Leaving a laptop in it's case on a park bench and arresting someone for picking it up is entrapment. There are multiple motives possible for grabbing the laptop. Maybe they wanted to see if they could return it. Maybe they planned on taking it to the police. No one knows.
Making jacking off motions at someone does not typically really in that person offering to be paid for sex. Most people aren't going to see that and say to themselves "hey, I can make 100 bucks here by giving this guy a hand job!" Prostitutes respond that way. Therefore, there's a very low likelihood of that being classified as entrapment.
This from the department of Justice
https://www.justice.gov/jm/criminal-resource-manual-645-entrapment-elements
Entrapment is a complete defense to a criminal charge, on the theory that "Government agents may not originate a criminal design, implant in an innocent person's mind the disposition to commit a criminal act, and then induce commission of the crime so that the Government may prosecute."
Jacobson v. United States, 503 U.S. 540, 548 (1992). A valid entrapment defense has two related elements: (1) government inducement of the crime, and (2) the defendant's lack of predisposition to engage in the criminal conduct.

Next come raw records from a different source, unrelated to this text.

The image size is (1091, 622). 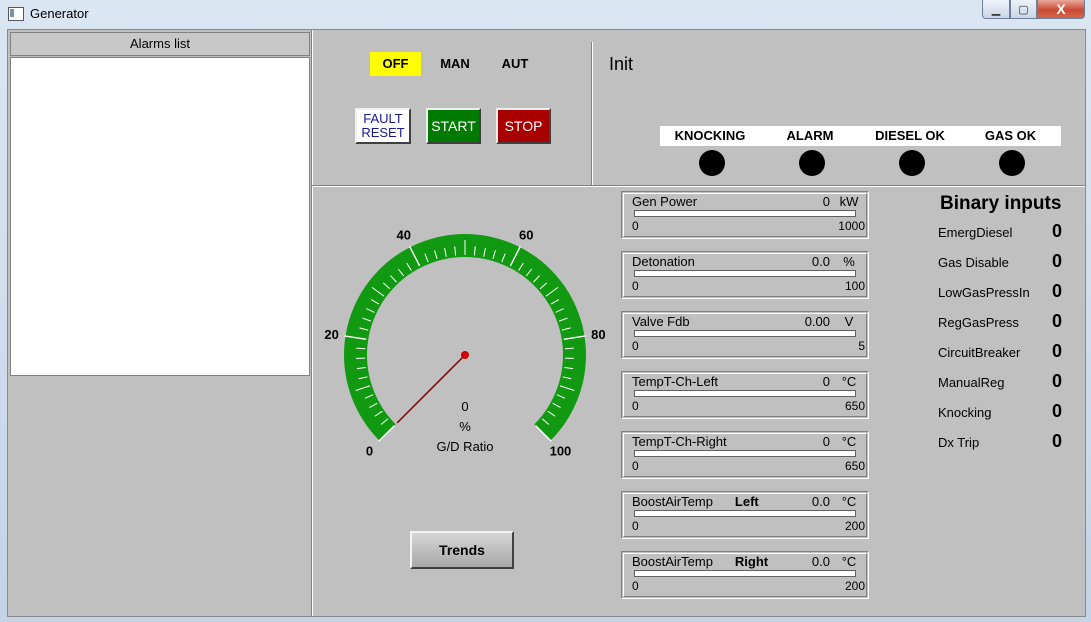 I want to click on meter-name: Gen Power, so click(x=664, y=202).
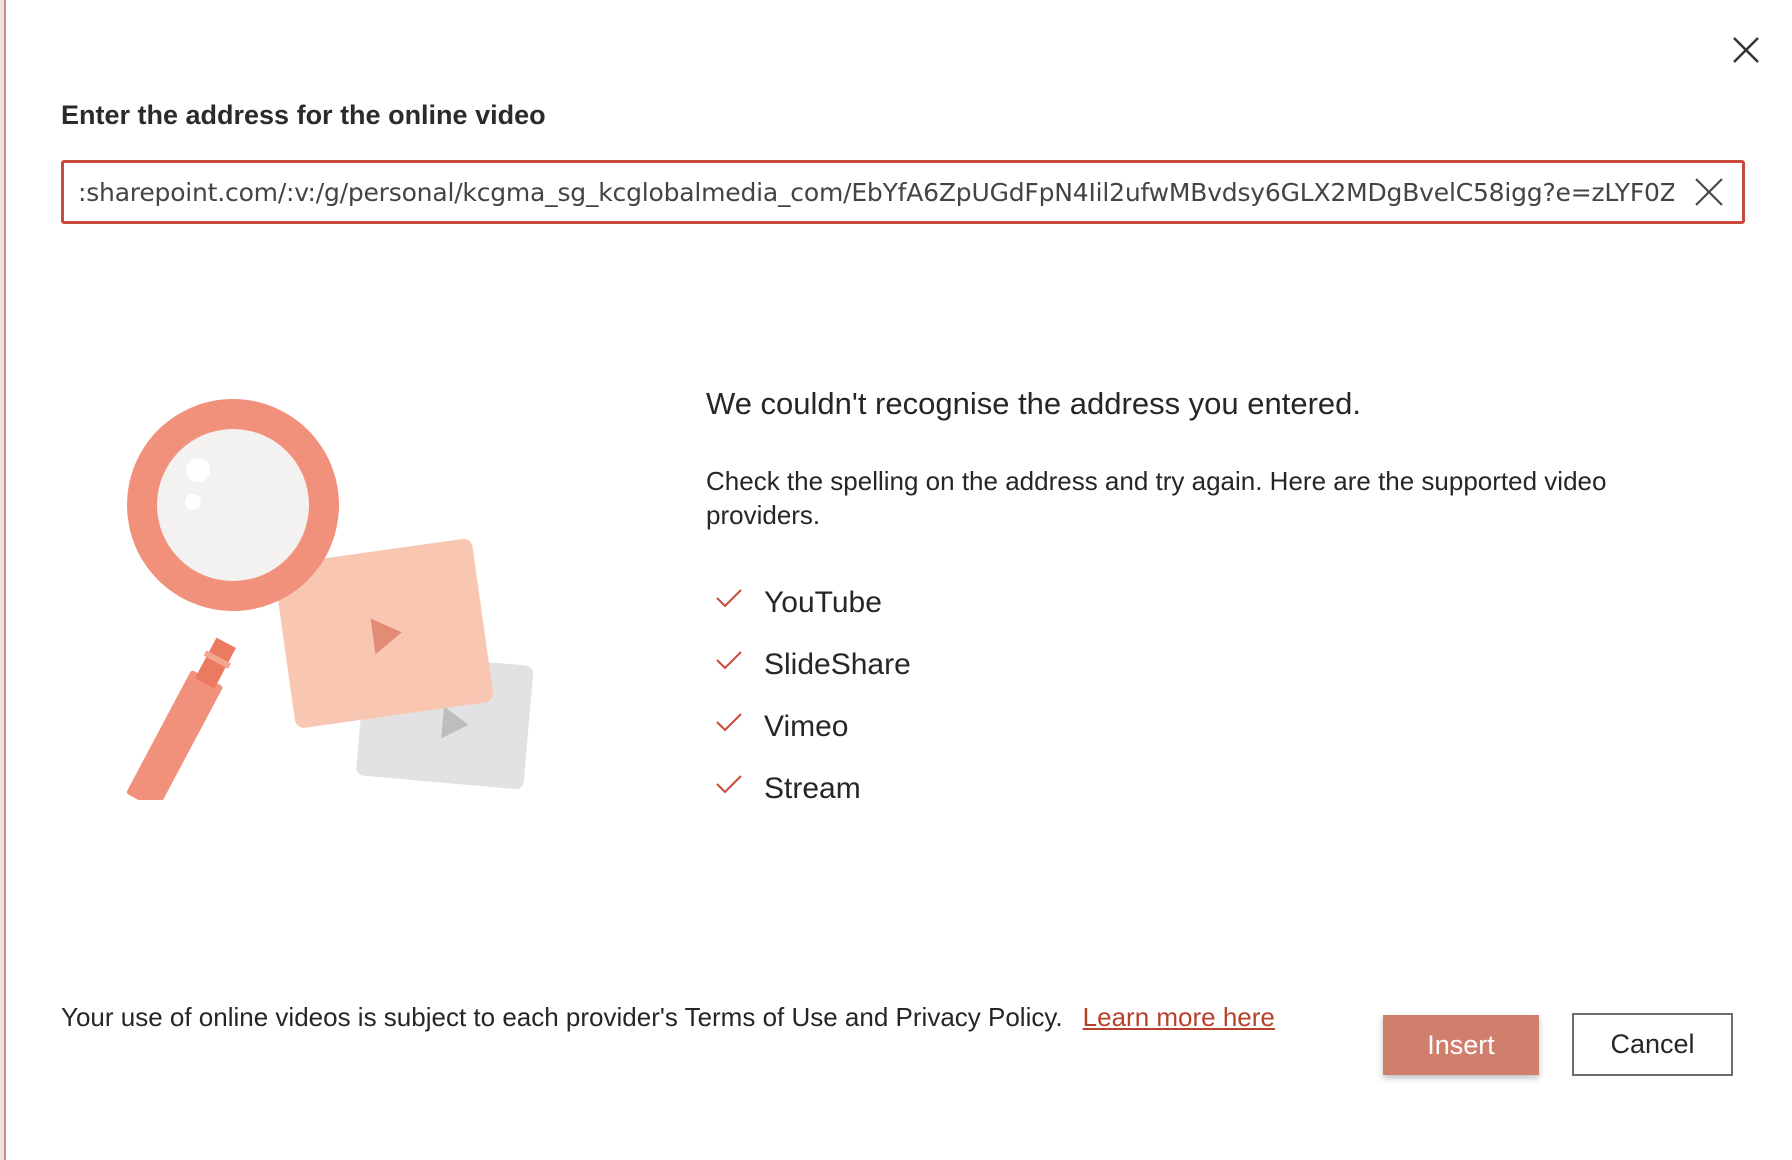 The height and width of the screenshot is (1160, 1792). Describe the element at coordinates (1179, 1017) in the screenshot. I see `learn-more-link: Learn more here` at that location.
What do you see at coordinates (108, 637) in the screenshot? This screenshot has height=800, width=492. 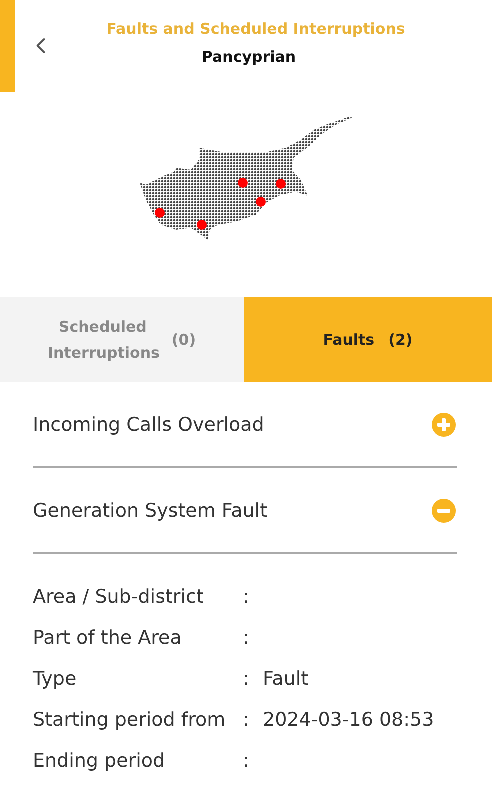 I see `detail-label: Part of the Area` at bounding box center [108, 637].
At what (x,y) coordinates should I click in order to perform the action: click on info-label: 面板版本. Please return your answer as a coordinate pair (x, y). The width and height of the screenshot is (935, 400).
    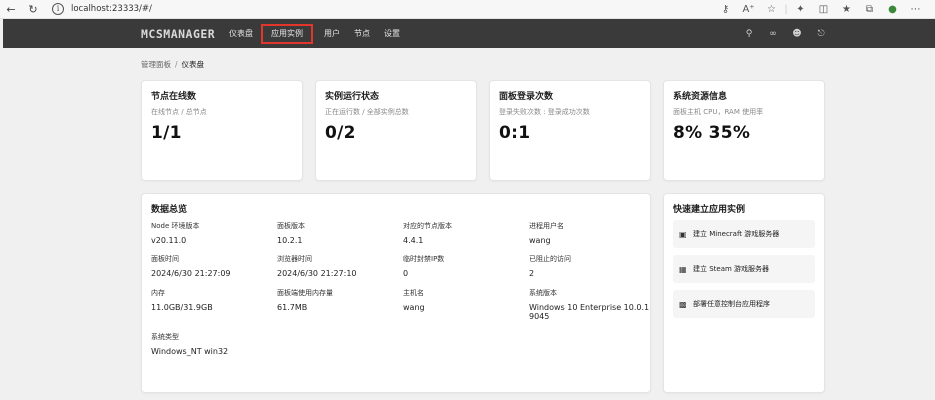
    Looking at the image, I should click on (291, 226).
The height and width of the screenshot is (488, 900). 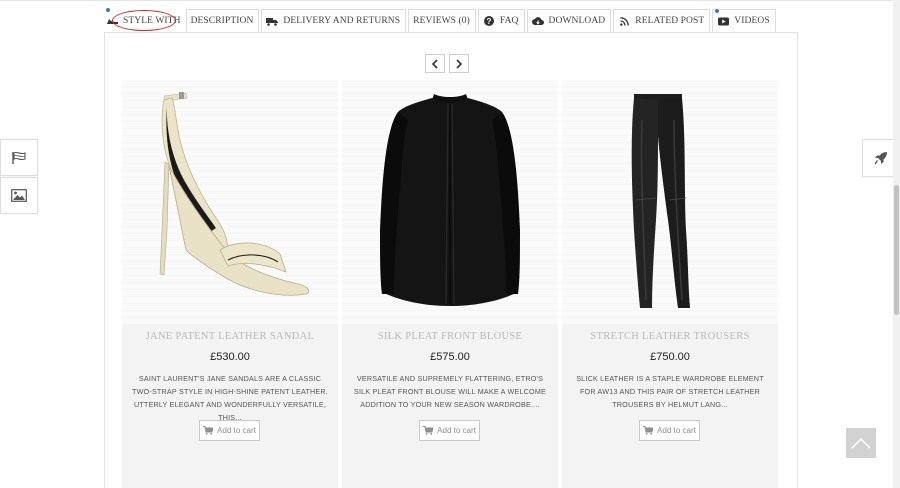 I want to click on tab-related-post: RELATED POST, so click(x=662, y=20).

Mathews v. United States, 485 U.S. 58, 63 (1988). Of the two elements, predisposition is by far the more important.
Inducement is the threshold issue in the entrapment defense. Mere solicitation to commit a crime is not inducement.
Sorrells v. United States, 287 U.S. 435, 451 (1932). Nor does the government's use of artifice, stratagem, pretense, or deceit establish inducement.
Id. at 441. Rather, inducement requires a showing of at least persuasion or mild coercion,
United States v. Nations, 764 F.2d 1073, 1080 (5th Cir. 1985); pleas based on need, sympathy, or friendship,
ibid.; or extraordinary promises of the sort "that would blind the ordinary person to his legal duties,"
United States v. Evans, 924 F.2d 714, 717 (7th Cir. 1991).